_DIRECTIONS FOR THIS TASK:_
Where the string "pixels" shows up in a line of the records, copy that line.

*** Begin section ***

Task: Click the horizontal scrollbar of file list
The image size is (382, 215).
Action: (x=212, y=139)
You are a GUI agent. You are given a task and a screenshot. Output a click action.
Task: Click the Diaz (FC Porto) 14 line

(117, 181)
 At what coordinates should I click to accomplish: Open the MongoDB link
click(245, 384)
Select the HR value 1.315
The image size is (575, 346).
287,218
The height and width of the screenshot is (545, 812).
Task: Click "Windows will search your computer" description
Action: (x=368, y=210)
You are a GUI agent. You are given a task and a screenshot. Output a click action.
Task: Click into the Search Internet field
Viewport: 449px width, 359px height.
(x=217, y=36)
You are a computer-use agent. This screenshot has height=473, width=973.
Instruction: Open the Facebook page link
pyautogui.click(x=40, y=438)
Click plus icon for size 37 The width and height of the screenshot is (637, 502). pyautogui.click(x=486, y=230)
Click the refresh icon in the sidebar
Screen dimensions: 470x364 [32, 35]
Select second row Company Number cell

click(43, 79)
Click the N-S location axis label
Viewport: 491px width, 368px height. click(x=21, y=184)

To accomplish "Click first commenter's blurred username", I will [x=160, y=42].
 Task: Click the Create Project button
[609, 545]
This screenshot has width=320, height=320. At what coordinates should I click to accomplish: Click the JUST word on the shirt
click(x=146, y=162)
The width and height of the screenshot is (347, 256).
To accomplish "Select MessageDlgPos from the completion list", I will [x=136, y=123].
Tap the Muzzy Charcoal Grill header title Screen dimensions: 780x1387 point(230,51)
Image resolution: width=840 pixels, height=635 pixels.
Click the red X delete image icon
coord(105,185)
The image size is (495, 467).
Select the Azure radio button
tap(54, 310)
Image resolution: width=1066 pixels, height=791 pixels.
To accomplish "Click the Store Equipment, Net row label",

*** End section ***

_TASK RESULT:_
Image resolution: width=840 pixels, height=635 pixels.
Image resolution: width=1066 pixels, height=791 pixels.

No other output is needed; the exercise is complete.